Morte de líder do PCC revela falhas crônicas na segurança pública brasileira

A morte de Luken Cesar Burghi Augusto, apontado como líder da facção criminosa Primeiro Comando da Capital (PCC) e um dos criminosos mais procurados do Brasil, em um confronto com policiais da Rota em Praia Grande, no litoral de São Paulo, é mais um episódio sombrio que expõe as deficiências gritantes na política de segurança do país. Condenado a 46 anos e 11 meses de prisão pelo mega-assalto à empresa de transporte de valores Protege, em Araçatuba, Luken circulava livremente, o que levanta questionamentos graves sobre a ineficácia do sistema judiciário e das forças de segurança em capturar e manter atrás das grades figuras de alta periculosidade como ele.

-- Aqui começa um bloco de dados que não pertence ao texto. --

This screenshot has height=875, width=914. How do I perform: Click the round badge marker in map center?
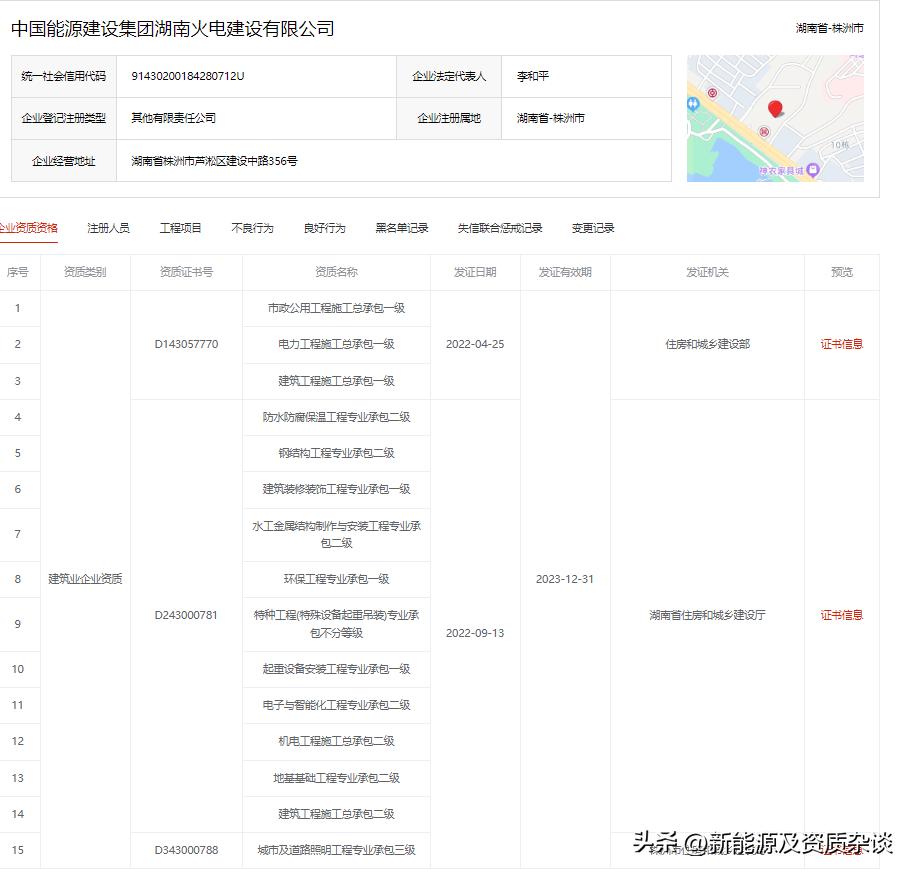[764, 132]
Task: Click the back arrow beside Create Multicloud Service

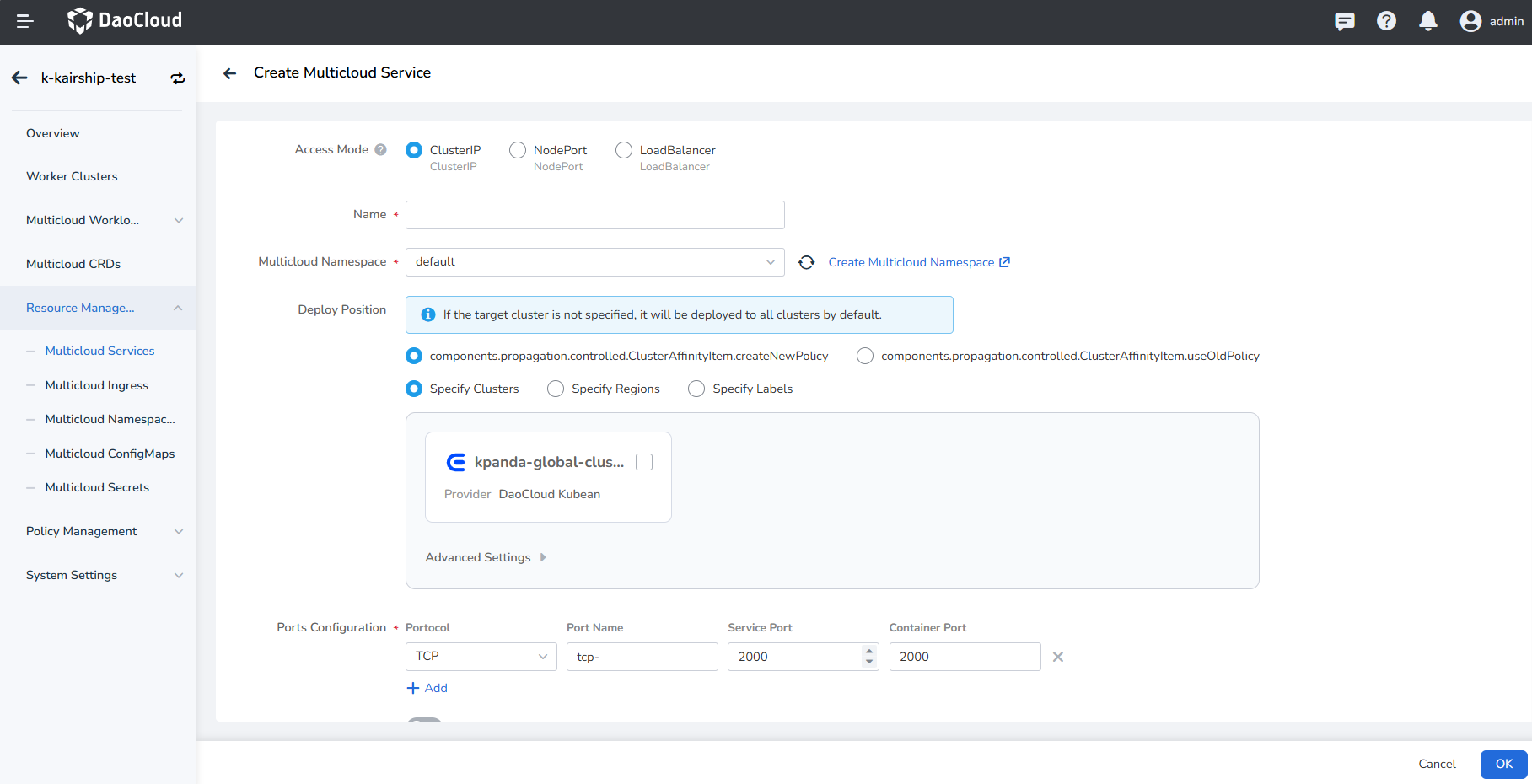Action: pyautogui.click(x=229, y=73)
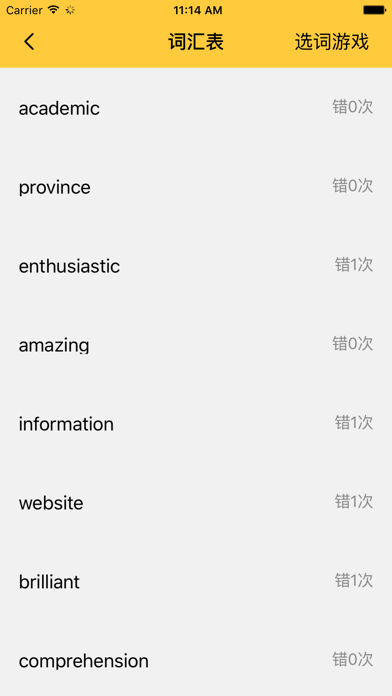Tap the 错1次 count beside website
Screen dimensions: 392x696
(354, 502)

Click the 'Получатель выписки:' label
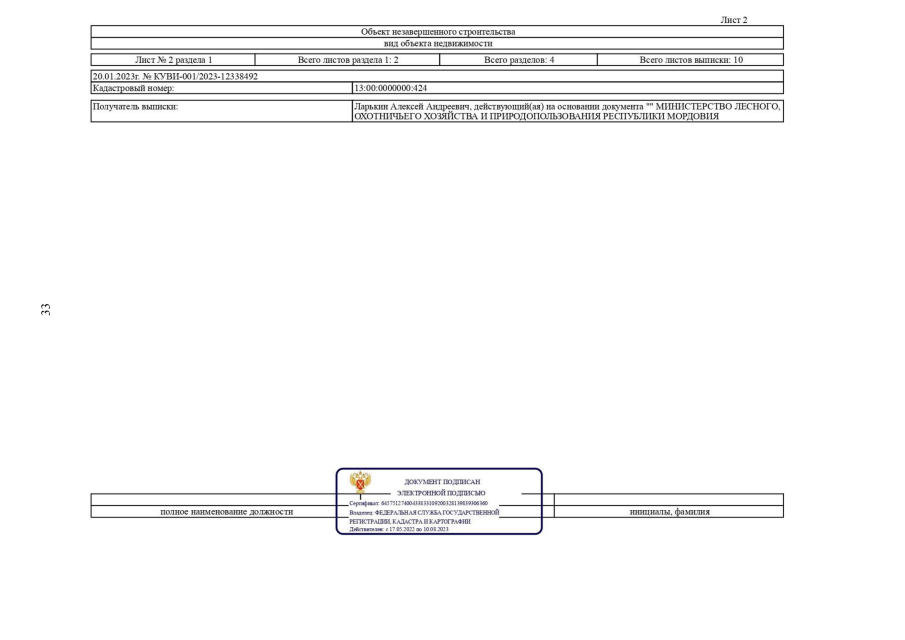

O secretário estadual de Segurança Pública, Guilherme Derrite, justificou o desfecho fatal afirmando que “não restou outra alternativa a não ser a neutralização”, mas essa declaração soa como uma admissão velada de fracasso, onde a violência policial substitui estratégias inteligentes de inteligência e prevenção. O confronto, ocorrido na noite de sábado na Avenida Dom Pedro II, resultou na morte de Luken após ele reagir à abordagem atirando contra os agentes, mas incidentes como esse perpetuam um ciclo de brutalidade que pouco contribui para desmantelar organizações criminosas como o PCC, revelando uma abordagem reativa e letal que ignora soluções mais estruturais e preventivas.

Em um cenário político onde promessas de combate ao crime organizado são moeda corrente, a eliminação de Luken não representa vitória, mas sim o custo humano de políticas falhas que priorizam o confronto armado sobre reformas profundas no sistema de justiça, deixando a sociedade refém de uma insegurança crônica e sem perspectivas de mudança real.